En théorie, le don de sperme ou d’ovocyte est gratuit et anonyme en France. Mais d’autres pratiques se développent, parfois illégales, comme le recours à des mères porteuses, qui correspond à près de 400 naissances par an. La révision de la loi de la bioéthique prévue en 2009 devra se pencher sur ces questions.
Invité fil rouge : Elisabeth Badinter, philosophe et écrivain, auteur de « L’infant de parme » (Fayard)
Reportage : Dons de gamètes : faut-il lever l’anonymat et revenir sur la gratuité du don ?
Dominique LE LANNOU, chef de service CECOS de Rennes
René FRYDMAN, chef du service gynécologie-obstétrique, Hôpital Antoine Béclère de Clamart
Nelly FRYDMAN, responsable du laboratoire de fécondation in vitro, Hôpital Antoine Béclère
Arthur KERMALVEZEN, auteur de « Né de spermatozoïde inconnu » (Presses de la Renaissance)
Carine CAMBY, directrice de l’agence de Biomédecine
Reportage : La gestation pour autrui en France
Reportage : L’exemple anglais Le groupe de travail sénatorial « Maternité pour autrui » présidé par la sénatrice du Puy de Dôme Michèle André, s’est rendu en mai à Londres, où le recours à une mère porteuse est légal depuis 1985. Reportage de Delphine Girard et Flora Sauvage.
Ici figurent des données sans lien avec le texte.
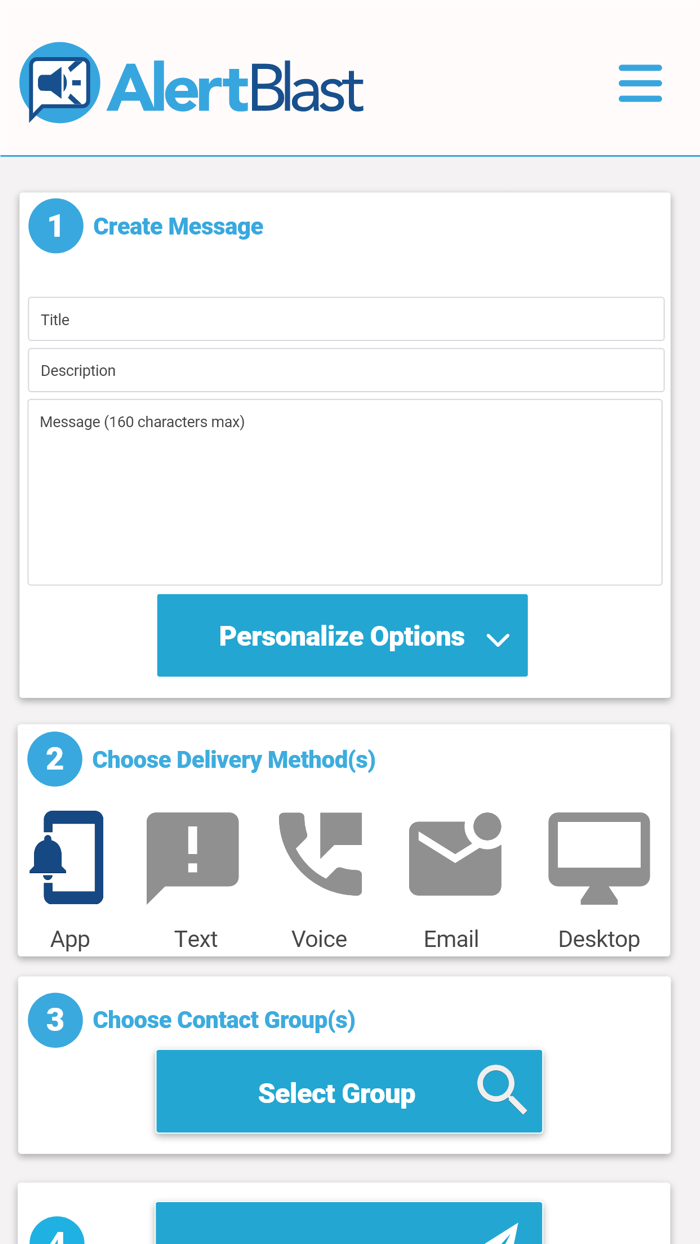Image resolution: width=700 pixels, height=1244 pixels.
Task: Click the AlertBlast wordmark link
Action: pyautogui.click(x=235, y=87)
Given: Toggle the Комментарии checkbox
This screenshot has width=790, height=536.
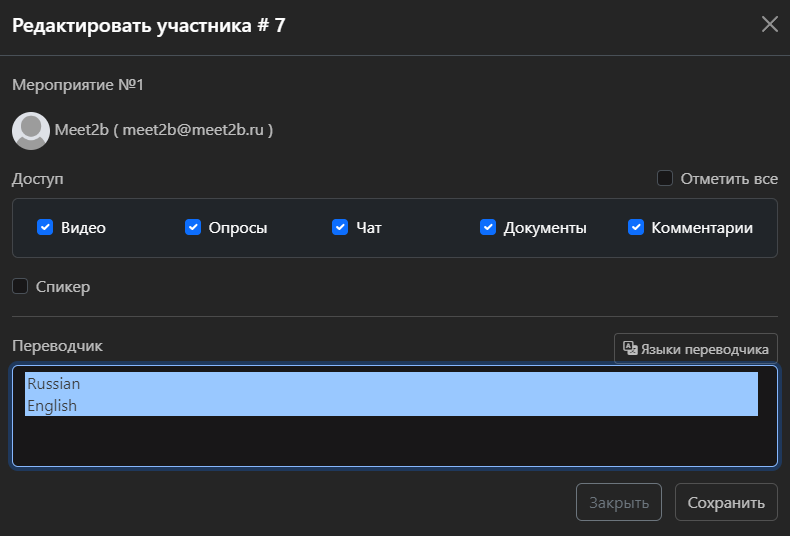Looking at the screenshot, I should [636, 228].
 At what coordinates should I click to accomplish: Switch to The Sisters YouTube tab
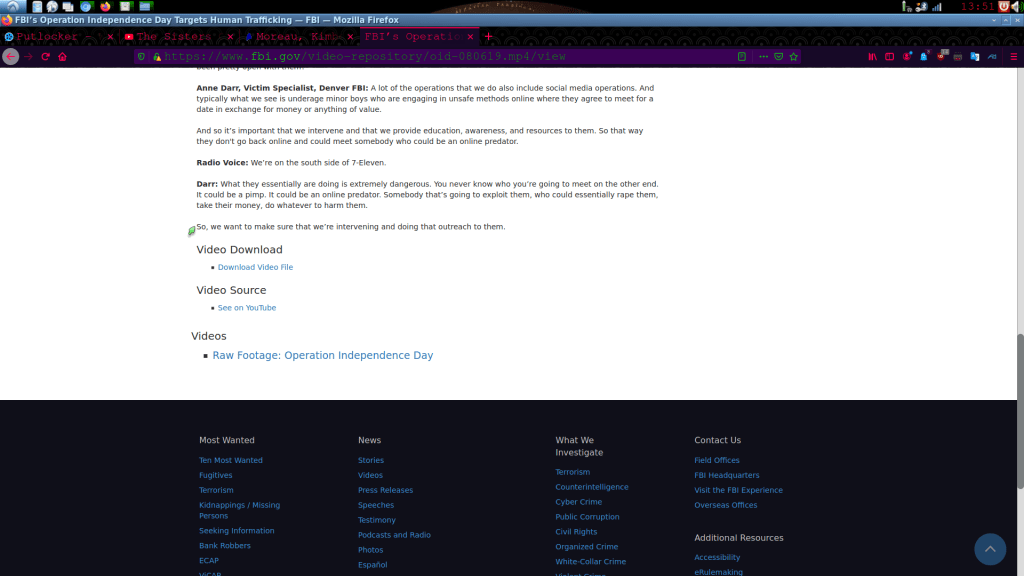tap(173, 37)
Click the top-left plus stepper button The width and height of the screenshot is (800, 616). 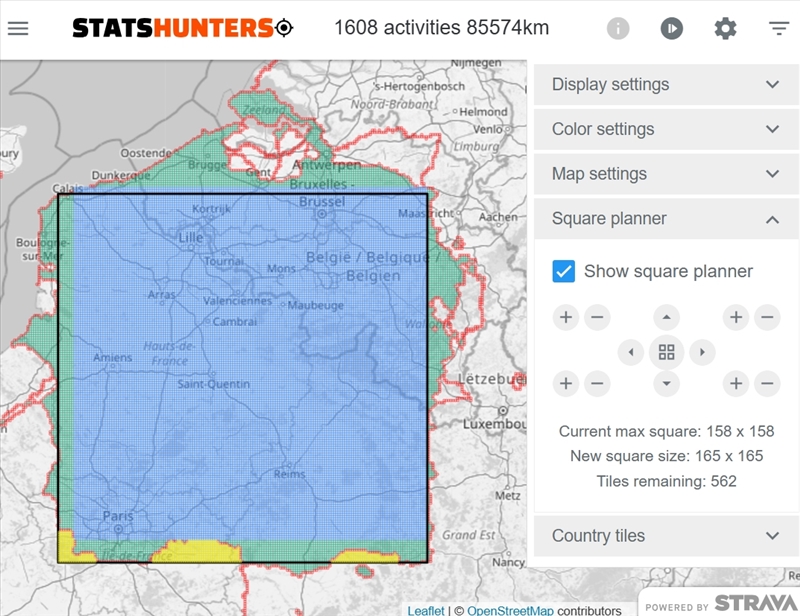click(x=566, y=318)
NDLR de LPLM : (suite)Une femme sans utérus a t’elle le droit d’avoir un enfant ? cette question volontairement provocatrice permet de rentrer dans le vif du sujet. En effet, les femmes dont l’utérus ne permet de porter une grossesse jusqu’à terme doivent être elle "punie" de maternité ? On peut lui opposer qu’il existe toujours l’adoption, mais le recours à la mère porteuse pour un couple permet de voir naitre un enfant avec une partie du patrimoine génétique du couple, voire l’intégralité si les 2 gamètes des parents ont pu être prélevés. Tout ceci implique de faire une séparation entre mère biologique et mère intentionnelle, tout comme a été fait depuis longemps la différenciation père géniteur et père de facto. On peut se mettre aussi du côté de la mère porteuse, n’est ce pas une objetisation de la femme ou du ventre de la femme, les risques de voir une femme vendre son corps pour survivre impose des limites très strictes. Selon des témoignages de mères porteuses en angleterre pays où la gestation pour autrui est légale) et l’expérience de médecins 15% des mères souffrent de dépression post partum, pour les mères porteuses ce taux est réduit, peut être parce que les mères porteuses ne sont autorisées à porter un enfant pour un couple qu’après avoir satisfait à des critères tant physiques, psychiques que financiers.